Para a Guilhotina, ele conta um pouco sobre sua história e sua arte, iniciada em 2020 com a técnica de giz pastel oleoso. Junto a amizade construída entre ele e Juliana Rabelo, que resultou no projeto, o pintor decidiu ousar nas telas e estreia os primeiros quadros com essa nova abordagem na exposição deste sábado. Suas expressões artísticas registram a presença negra e sagrada afro-indígena; as novas telas celebram o carnaval pernambucano e seus ritmos como movimento cultural ancestral e do povo, lugar em que, segundo Lenino, a liberdade e força se encontram para dar vida à arte.
“Quando eu olho pra minha arte eu encontro a minha potência, eu encontro a minha força. Ela não vem de mim, muitas das minhas obras eu recebo da espiritualidade, sabe? Elas já vêm prontas assim na minha mente e eu só executo. Então eu também vejo a minha arte como um presente da ancestralidade, da espiritualidade, dos meus guias.” - Lenino, artista pernambucano, em entrevista à Guilhotina.

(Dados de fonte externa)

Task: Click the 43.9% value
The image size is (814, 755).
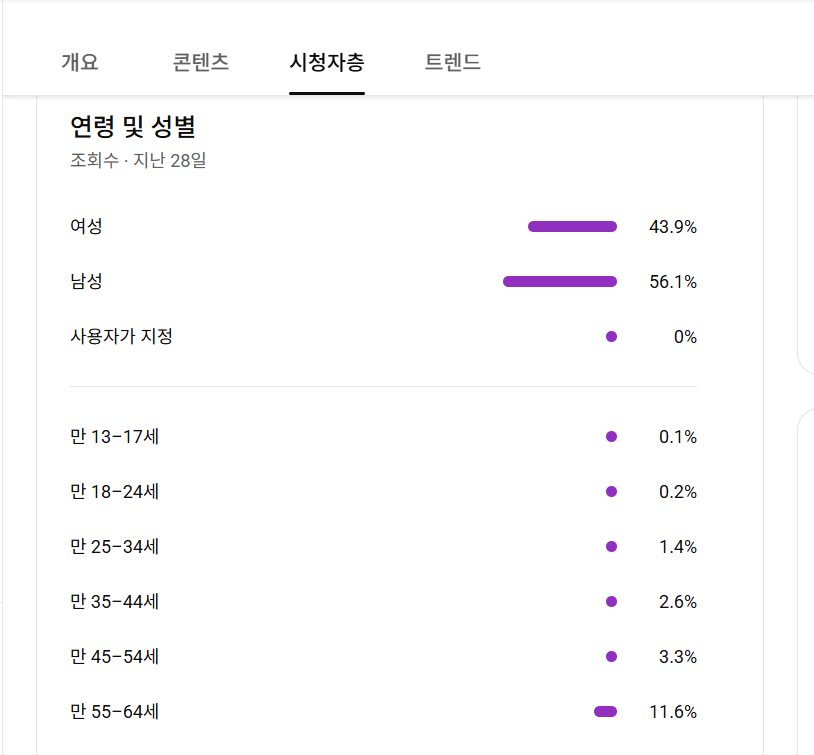Action: (x=672, y=227)
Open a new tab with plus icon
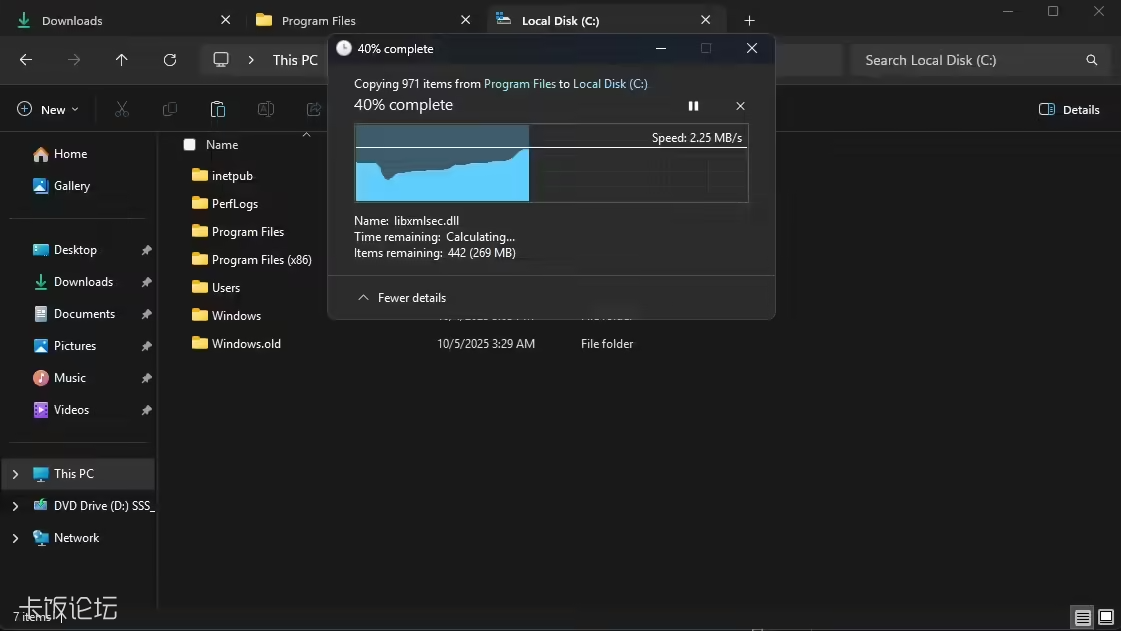Screen dimensions: 1121x631 click(749, 20)
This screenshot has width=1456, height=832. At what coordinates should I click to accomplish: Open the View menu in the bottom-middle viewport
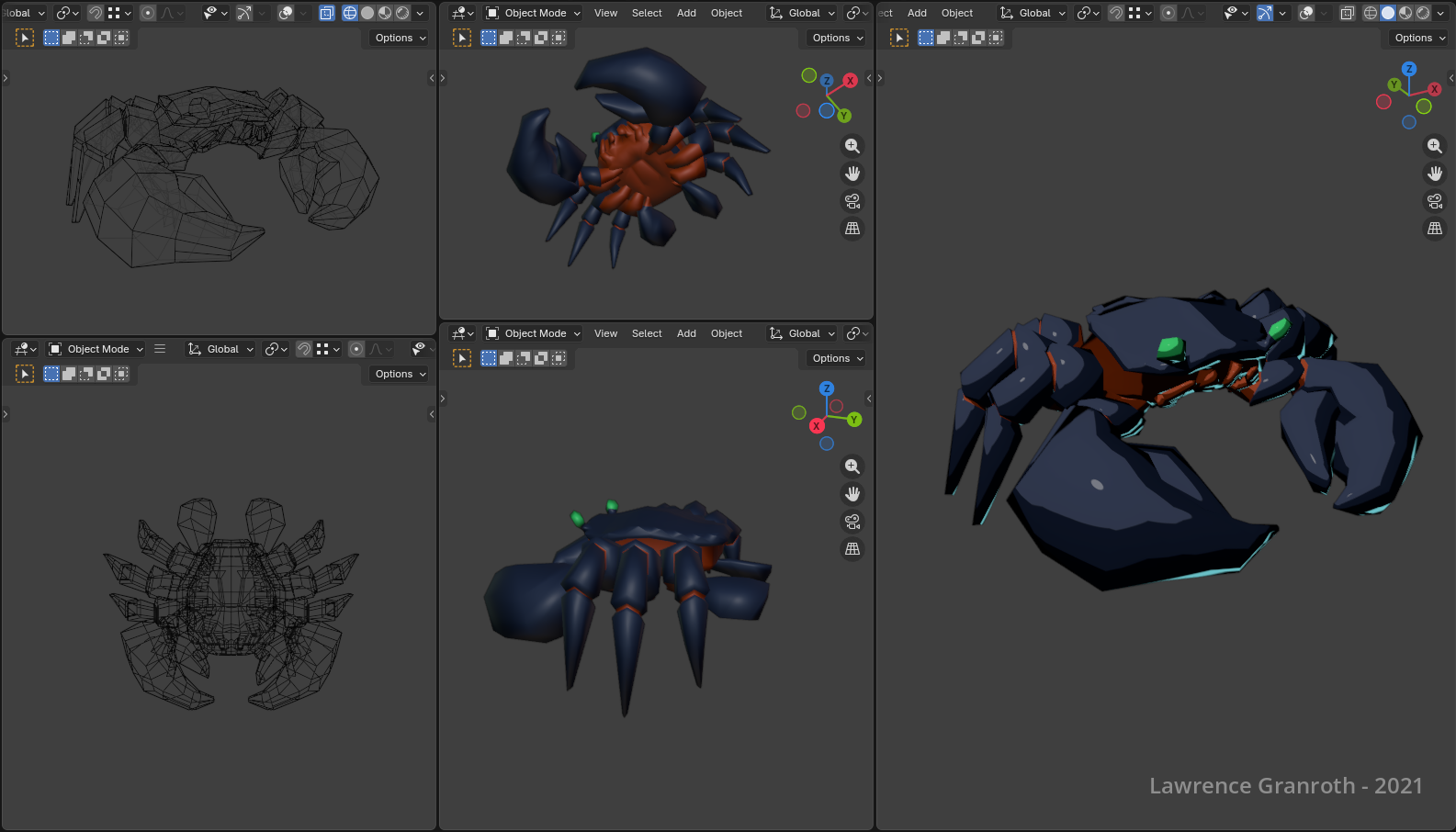point(605,333)
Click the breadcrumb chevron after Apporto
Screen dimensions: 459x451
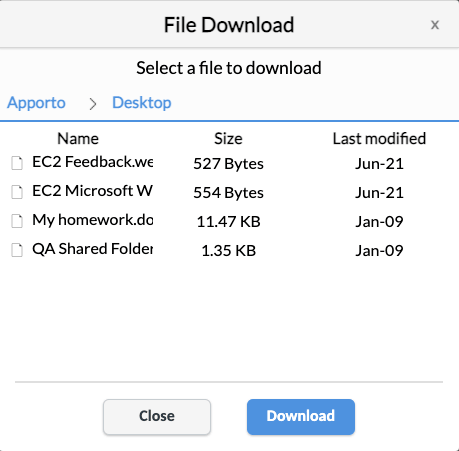(93, 104)
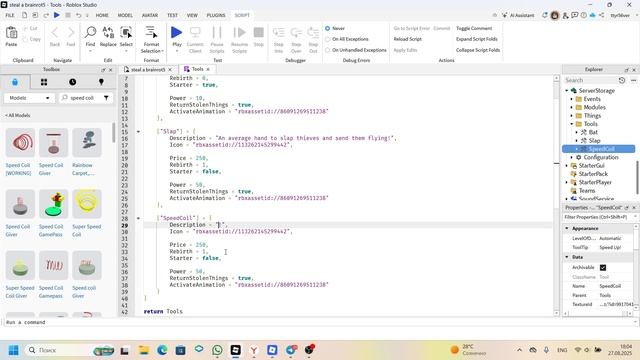Viewport: 640px width, 360px height.
Task: Click the Format Selection icon
Action: click(x=151, y=32)
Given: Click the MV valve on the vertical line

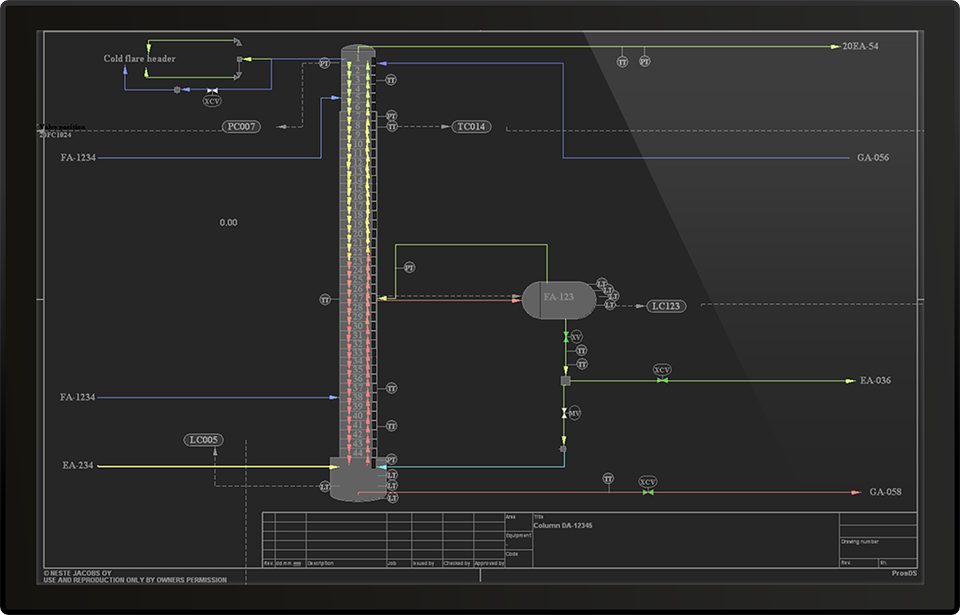Looking at the screenshot, I should pyautogui.click(x=565, y=413).
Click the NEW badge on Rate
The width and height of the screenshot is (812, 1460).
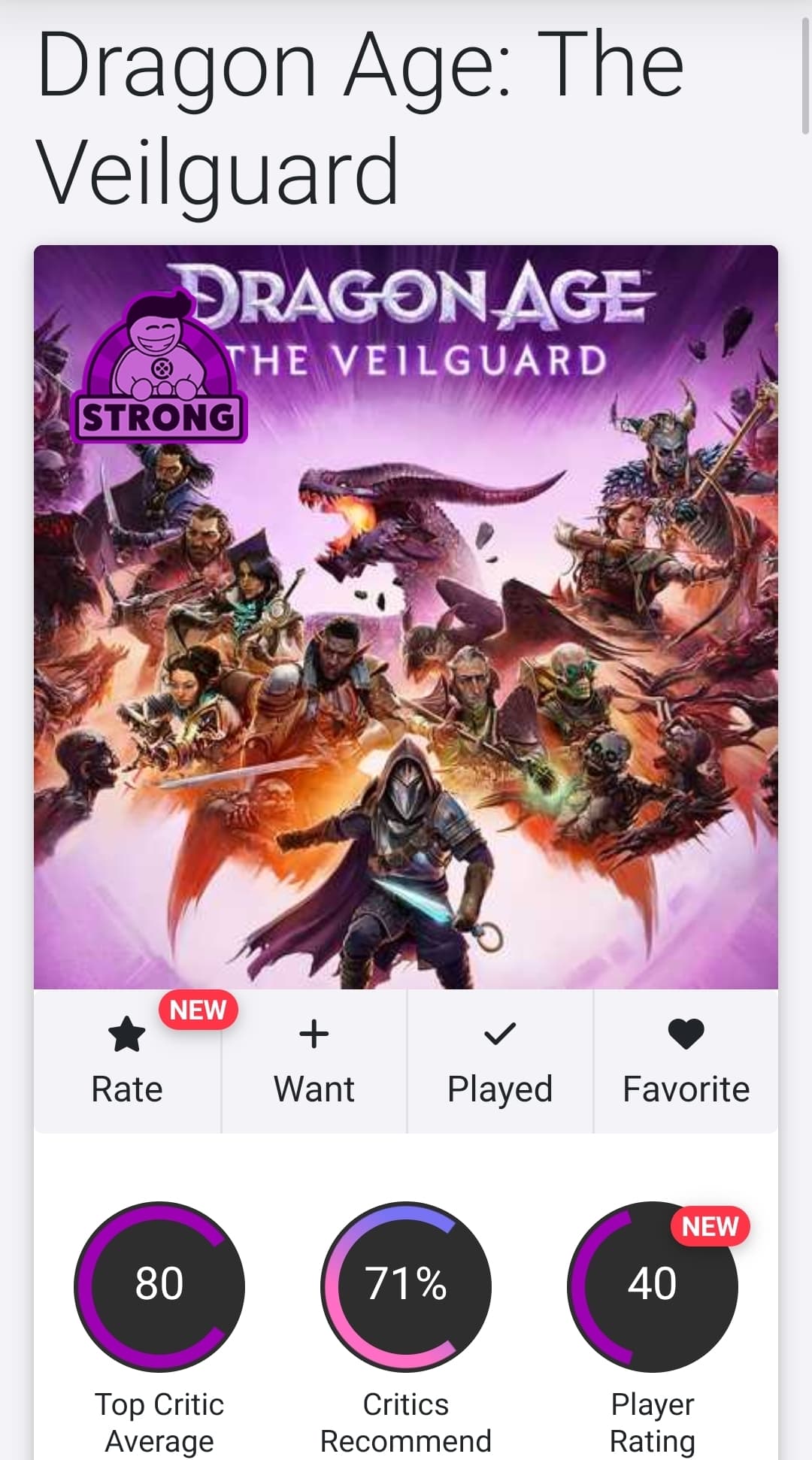click(x=198, y=1010)
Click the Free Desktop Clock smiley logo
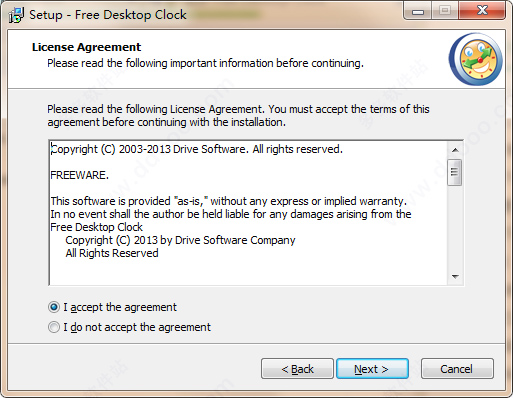The height and width of the screenshot is (398, 513). pos(476,59)
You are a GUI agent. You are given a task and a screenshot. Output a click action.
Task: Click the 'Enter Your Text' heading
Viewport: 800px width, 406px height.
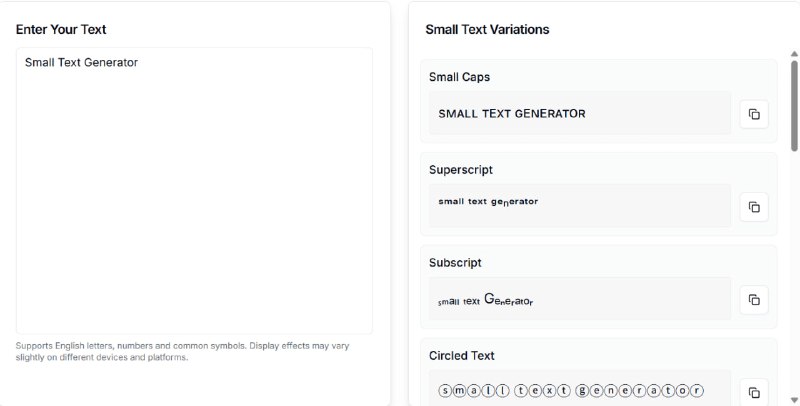tap(61, 29)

Olinda Clama é um reflexo direto da presença do corpo negro na cultura. Com as obras de Lenino, que afirmam manifestações afrodescendentes como a estrutura do Brasil, retrata a Noite dos Tambores Silenciosos, um ritual afro-brasileiro realizado na Igreja de Nossa Senhora do Rosário dos Homens Pretos, em Olinda, momento de abertura do carnaval para os maracatus. A escolha do registro dessas vivências entrelaça as perspectivas de Lenino ao poder do encontro entre ancestralidade, negritude e arte, contando não só a história do artista, mas também a de muitos pernambucanos que, assim como ele, são foliões com orgulho. Afinal, carnaval é orgulho e coragem visceral, que liberta quem o vive.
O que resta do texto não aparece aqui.